BEGIN Material for this exercise
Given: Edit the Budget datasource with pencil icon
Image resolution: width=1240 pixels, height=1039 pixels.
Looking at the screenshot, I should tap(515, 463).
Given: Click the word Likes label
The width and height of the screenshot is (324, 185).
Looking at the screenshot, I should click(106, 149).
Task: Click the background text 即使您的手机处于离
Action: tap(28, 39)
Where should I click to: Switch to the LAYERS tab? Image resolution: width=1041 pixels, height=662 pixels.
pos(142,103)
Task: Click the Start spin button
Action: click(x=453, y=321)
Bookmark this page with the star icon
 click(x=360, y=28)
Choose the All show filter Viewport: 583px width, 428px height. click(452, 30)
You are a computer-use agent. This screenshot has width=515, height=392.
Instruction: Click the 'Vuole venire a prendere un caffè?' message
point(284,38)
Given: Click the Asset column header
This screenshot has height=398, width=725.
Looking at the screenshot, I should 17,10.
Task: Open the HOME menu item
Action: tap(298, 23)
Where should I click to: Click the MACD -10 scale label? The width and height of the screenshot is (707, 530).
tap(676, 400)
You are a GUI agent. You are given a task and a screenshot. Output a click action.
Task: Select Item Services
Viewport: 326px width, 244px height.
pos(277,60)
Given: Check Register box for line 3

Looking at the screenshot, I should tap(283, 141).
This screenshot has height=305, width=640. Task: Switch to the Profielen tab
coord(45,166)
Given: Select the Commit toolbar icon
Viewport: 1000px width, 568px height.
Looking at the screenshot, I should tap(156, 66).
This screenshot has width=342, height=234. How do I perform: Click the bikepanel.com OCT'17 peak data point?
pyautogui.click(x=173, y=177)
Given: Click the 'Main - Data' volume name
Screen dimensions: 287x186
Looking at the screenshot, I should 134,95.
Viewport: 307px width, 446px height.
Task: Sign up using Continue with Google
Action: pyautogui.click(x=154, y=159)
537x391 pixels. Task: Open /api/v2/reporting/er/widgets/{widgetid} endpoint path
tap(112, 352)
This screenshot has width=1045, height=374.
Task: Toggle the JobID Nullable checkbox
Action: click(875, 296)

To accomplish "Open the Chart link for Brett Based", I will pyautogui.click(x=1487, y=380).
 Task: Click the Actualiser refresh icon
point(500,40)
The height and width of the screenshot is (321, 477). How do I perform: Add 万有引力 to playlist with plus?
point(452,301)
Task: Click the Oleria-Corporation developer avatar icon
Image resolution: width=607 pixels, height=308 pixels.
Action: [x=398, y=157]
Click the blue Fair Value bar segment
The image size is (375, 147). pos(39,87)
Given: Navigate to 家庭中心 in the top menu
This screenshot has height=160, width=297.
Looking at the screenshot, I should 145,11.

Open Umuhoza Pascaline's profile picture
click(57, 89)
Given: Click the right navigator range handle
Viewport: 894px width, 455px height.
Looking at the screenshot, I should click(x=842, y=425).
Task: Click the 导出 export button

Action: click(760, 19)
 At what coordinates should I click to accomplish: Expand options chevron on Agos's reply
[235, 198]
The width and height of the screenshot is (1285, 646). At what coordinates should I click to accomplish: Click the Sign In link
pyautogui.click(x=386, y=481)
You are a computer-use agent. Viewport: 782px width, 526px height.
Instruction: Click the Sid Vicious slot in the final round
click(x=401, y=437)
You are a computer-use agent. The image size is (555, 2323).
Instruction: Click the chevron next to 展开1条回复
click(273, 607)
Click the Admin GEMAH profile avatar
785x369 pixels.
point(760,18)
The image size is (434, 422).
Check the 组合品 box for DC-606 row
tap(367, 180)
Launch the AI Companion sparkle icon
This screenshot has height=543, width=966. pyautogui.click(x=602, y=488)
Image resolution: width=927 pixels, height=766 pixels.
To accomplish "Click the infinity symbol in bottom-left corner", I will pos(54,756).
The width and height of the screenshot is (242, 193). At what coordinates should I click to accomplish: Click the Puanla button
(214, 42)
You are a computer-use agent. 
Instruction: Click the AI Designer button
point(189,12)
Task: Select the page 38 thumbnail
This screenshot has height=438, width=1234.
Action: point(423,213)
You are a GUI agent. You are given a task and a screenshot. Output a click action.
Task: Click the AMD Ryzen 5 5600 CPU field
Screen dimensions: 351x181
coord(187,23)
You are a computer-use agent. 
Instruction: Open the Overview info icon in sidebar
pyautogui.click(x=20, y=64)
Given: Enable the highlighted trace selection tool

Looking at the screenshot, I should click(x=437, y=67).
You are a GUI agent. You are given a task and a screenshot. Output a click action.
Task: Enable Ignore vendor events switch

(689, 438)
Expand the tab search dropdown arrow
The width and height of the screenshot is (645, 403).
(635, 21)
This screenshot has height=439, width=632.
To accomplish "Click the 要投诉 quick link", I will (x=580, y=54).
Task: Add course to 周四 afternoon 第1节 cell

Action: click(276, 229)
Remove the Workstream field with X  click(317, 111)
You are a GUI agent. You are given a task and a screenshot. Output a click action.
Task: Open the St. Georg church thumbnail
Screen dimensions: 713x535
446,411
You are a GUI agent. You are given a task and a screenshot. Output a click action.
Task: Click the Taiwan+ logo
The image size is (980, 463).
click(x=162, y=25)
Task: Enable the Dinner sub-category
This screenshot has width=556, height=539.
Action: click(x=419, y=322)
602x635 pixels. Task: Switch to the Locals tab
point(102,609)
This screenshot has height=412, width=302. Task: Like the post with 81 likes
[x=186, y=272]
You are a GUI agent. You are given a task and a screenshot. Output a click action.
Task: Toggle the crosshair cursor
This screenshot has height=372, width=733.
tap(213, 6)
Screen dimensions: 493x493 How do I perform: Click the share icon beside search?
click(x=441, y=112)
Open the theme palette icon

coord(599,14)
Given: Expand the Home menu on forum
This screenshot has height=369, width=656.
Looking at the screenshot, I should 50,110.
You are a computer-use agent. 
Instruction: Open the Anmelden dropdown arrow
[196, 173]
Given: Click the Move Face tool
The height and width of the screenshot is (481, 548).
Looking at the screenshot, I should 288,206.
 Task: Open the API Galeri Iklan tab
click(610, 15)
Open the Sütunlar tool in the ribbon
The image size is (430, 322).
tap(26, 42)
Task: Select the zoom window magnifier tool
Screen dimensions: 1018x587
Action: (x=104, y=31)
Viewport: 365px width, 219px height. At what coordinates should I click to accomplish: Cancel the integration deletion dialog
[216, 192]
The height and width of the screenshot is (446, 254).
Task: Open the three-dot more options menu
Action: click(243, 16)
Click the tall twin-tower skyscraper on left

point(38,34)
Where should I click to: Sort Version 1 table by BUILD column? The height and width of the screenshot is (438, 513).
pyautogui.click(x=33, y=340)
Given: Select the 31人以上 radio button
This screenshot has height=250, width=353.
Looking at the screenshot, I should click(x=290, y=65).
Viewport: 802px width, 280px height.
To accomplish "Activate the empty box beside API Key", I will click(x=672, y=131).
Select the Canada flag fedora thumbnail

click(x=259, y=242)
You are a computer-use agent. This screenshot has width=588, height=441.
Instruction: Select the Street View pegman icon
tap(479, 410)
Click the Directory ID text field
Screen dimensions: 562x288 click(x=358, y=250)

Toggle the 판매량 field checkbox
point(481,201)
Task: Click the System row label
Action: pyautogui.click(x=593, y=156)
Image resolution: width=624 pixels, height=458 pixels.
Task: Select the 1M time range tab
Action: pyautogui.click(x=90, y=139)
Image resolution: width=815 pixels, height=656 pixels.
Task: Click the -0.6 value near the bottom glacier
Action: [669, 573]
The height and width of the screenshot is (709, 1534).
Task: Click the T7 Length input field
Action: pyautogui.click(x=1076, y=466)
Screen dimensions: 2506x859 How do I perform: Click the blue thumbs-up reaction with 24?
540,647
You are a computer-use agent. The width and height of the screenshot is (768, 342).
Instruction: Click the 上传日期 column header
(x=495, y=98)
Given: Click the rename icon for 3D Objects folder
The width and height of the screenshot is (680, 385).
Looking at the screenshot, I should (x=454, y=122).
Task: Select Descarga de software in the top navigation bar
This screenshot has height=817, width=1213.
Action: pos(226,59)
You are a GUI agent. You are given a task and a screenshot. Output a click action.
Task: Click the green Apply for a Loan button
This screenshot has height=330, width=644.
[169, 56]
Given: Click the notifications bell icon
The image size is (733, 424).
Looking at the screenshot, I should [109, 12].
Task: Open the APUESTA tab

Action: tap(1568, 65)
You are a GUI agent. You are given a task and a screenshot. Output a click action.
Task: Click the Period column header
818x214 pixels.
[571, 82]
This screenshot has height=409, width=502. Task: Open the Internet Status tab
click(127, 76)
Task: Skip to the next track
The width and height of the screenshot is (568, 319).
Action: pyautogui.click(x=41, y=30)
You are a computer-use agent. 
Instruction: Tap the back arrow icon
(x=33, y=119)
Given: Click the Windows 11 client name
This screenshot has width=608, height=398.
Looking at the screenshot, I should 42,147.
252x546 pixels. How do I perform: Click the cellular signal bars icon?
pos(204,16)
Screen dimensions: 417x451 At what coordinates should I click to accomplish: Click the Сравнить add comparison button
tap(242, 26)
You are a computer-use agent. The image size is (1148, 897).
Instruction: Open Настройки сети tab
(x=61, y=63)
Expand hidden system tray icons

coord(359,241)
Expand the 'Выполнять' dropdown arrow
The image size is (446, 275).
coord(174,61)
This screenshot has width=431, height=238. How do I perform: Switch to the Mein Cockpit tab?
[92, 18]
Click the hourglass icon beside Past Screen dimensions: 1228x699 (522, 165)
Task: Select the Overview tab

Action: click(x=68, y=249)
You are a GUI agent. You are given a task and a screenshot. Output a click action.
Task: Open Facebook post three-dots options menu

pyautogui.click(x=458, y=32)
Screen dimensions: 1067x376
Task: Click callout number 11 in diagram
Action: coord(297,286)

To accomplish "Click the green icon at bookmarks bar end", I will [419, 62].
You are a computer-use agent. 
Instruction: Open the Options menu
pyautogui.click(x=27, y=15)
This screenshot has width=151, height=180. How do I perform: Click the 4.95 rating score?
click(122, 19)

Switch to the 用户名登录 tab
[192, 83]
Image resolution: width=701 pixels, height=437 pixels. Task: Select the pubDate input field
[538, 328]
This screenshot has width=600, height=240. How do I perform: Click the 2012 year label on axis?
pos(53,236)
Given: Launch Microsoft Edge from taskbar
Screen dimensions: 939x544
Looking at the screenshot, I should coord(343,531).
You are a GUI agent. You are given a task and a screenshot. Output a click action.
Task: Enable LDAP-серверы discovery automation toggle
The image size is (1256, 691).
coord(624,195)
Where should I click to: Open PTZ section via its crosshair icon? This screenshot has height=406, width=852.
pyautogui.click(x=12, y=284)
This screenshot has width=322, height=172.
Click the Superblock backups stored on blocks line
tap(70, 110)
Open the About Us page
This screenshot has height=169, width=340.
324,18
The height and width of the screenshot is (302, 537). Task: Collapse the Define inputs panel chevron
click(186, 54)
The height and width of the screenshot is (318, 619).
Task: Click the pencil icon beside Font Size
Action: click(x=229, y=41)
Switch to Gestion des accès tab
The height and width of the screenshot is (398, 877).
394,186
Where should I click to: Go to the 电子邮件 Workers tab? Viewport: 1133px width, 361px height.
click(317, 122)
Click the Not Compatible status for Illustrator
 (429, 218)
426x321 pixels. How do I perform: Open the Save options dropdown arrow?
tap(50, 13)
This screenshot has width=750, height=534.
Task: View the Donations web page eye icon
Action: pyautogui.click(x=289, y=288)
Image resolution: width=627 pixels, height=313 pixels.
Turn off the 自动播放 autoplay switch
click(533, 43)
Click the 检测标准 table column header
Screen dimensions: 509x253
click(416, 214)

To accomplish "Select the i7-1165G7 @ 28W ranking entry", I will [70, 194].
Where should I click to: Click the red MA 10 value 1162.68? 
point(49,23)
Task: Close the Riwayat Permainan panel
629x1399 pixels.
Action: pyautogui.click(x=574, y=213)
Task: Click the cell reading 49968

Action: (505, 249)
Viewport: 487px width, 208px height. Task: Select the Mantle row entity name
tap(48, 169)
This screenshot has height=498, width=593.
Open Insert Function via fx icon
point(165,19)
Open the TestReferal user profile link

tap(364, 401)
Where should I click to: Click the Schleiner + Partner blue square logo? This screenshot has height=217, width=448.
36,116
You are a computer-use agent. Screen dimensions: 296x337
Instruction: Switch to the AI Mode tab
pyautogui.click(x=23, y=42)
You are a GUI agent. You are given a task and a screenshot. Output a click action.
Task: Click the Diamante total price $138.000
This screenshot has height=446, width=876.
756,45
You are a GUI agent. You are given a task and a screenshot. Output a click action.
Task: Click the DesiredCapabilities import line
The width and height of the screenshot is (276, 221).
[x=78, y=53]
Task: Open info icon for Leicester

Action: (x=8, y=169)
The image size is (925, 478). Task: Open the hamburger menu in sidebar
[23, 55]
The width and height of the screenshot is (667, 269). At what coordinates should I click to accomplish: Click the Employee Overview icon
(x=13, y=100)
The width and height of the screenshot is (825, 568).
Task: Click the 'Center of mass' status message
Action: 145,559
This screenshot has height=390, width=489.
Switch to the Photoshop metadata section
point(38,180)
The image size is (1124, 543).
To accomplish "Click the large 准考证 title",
END Material for this exercise
Write out exactly the lines above between the line with "Expand the tab search dropdown arrow" and the line with "Given: Select the 31人以上 radio button", inclusive, and nothing beyond them.

Written answer →
Expand the tab search dropdown arrow
The width and height of the screenshot is (645, 403).
(635, 21)
This screenshot has height=439, width=632.
To accomplish "Click the 要投诉 quick link", I will (x=580, y=54).
Task: Add course to 周四 afternoon 第1节 cell

Action: click(276, 229)
Remove the Workstream field with X  click(317, 111)
You are a GUI agent. You are given a task and a screenshot. Output a click action.
Task: Open the St. Georg church thumbnail
Screen dimensions: 713x535
446,411
You are a GUI agent. You are given a task and a screenshot. Output a click action.
Task: Click the Taiwan+ logo
The image size is (980, 463).
click(x=162, y=25)
Task: Enable the Dinner sub-category
This screenshot has width=556, height=539.
Action: click(x=419, y=322)
602x635 pixels. Task: Switch to the Locals tab
point(102,609)
This screenshot has height=412, width=302. Task: Like the post with 81 likes
[x=186, y=272]
You are a GUI agent. You are given a task and a screenshot. Output a click action.
Task: Toggle the crosshair cursor
This screenshot has height=372, width=733.
tap(213, 6)
Screen dimensions: 493x493 How do I perform: Click the share icon beside search?
click(x=441, y=112)
Open the theme palette icon

coord(599,14)
Given: Expand the Home menu on forum
This screenshot has height=369, width=656.
Looking at the screenshot, I should 50,110.
You are a computer-use agent. 
Instruction: Open the Anmelden dropdown arrow
[196, 173]
Given: Click the Move Face tool
The height and width of the screenshot is (481, 548).
Looking at the screenshot, I should 288,206.
 Task: Open the API Galeri Iklan tab
click(610, 15)
Open the Sütunlar tool in the ribbon
The image size is (430, 322).
tap(26, 42)
Task: Select the zoom window magnifier tool
Screen dimensions: 1018x587
Action: (x=104, y=31)
Viewport: 365px width, 219px height. At what coordinates should I click to accomplish: Cancel the integration deletion dialog
[216, 192]
The height and width of the screenshot is (446, 254).
Task: Open the three-dot more options menu
Action: click(243, 16)
Click the tall twin-tower skyscraper on left

point(38,34)
Where should I click to: Sort Version 1 table by BUILD column? The height and width of the screenshot is (438, 513).
pyautogui.click(x=33, y=340)
Given: Select the 31人以上 radio button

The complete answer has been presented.